DIRECTIONS FOR THIS TASK —
Recast the material from its start through the line containing "I will coord(95,83)." as a Markdown table with the columns Row and Text, numbering each row and leaving out blank lines.

MATERIAL FOR THIS EXERCISE —
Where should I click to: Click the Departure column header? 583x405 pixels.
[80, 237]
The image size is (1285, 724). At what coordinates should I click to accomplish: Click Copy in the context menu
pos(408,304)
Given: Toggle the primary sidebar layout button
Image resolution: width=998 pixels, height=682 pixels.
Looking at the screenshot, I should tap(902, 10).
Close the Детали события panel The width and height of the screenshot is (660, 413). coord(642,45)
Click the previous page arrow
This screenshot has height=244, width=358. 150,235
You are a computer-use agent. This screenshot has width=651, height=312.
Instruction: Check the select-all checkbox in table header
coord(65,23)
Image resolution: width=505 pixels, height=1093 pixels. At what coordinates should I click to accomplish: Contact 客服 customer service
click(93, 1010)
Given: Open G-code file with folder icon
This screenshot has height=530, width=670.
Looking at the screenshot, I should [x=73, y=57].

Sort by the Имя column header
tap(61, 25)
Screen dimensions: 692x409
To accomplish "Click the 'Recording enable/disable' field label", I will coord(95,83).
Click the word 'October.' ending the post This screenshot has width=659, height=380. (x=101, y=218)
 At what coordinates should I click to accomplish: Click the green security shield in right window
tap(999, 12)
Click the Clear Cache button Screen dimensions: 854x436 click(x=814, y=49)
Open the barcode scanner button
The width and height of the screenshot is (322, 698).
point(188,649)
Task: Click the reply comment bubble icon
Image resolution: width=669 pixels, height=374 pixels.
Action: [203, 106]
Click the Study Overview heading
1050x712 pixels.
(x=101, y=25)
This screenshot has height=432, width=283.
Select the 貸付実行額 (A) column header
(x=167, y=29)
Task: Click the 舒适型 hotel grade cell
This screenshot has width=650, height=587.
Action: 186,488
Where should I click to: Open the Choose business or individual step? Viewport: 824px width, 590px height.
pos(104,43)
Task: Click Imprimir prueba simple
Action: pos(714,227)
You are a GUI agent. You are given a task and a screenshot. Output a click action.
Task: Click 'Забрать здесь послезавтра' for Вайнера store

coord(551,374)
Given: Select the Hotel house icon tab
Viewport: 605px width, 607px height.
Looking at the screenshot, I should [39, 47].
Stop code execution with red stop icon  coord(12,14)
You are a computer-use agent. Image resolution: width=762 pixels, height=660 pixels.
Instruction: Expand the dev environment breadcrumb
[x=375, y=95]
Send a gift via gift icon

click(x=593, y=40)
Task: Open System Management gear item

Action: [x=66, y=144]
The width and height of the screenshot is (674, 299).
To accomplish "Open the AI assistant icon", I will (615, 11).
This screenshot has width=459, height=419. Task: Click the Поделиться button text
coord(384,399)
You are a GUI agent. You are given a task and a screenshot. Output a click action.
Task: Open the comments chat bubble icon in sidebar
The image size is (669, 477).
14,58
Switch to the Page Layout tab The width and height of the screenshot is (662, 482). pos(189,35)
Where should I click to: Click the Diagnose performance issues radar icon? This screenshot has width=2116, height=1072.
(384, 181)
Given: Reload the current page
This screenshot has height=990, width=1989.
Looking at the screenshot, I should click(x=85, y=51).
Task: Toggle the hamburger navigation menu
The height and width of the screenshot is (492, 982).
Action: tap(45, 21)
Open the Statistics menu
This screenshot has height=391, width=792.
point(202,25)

REPLY —
| Row | Text |
|---|---|
| 1 | Where should I click to: Click the Departure column header? 583x405 pixels. |
| 2 | [80, 237] |
| 3 | The image size is (1285, 724). At what coordinates should I click to accomplish: Click Copy in the context menu |
| 4 | pos(408,304) |
| 5 | Given: Toggle the primary sidebar layout button |
| 6 | Image resolution: width=998 pixels, height=682 pixels. |
| 7 | Looking at the screenshot, I should tap(902, 10). |
| 8 | Close the Детали события panel The width and height of the screenshot is (660, 413). coord(642,45) |
| 9 | Click the previous page arrow |
| 10 | This screenshot has height=244, width=358. 150,235 |
| 11 | You are a computer-use agent. This screenshot has width=651, height=312. |
| 12 | Instruction: Check the select-all checkbox in table header |
| 13 | coord(65,23) |
| 14 | Image resolution: width=505 pixels, height=1093 pixels. At what coordinates should I click to accomplish: Contact 客服 customer service |
| 15 | click(93, 1010) |
| 16 | Given: Open G-code file with folder icon |
| 17 | This screenshot has height=530, width=670. |
| 18 | Looking at the screenshot, I should [x=73, y=57]. |
| 19 | Sort by the Имя column header |
| 20 | tap(61, 25) |
| 21 | Screen dimensions: 692x409 |
| 22 | To accomplish "Click the 'Recording enable/disable' field label", I will coord(95,83). |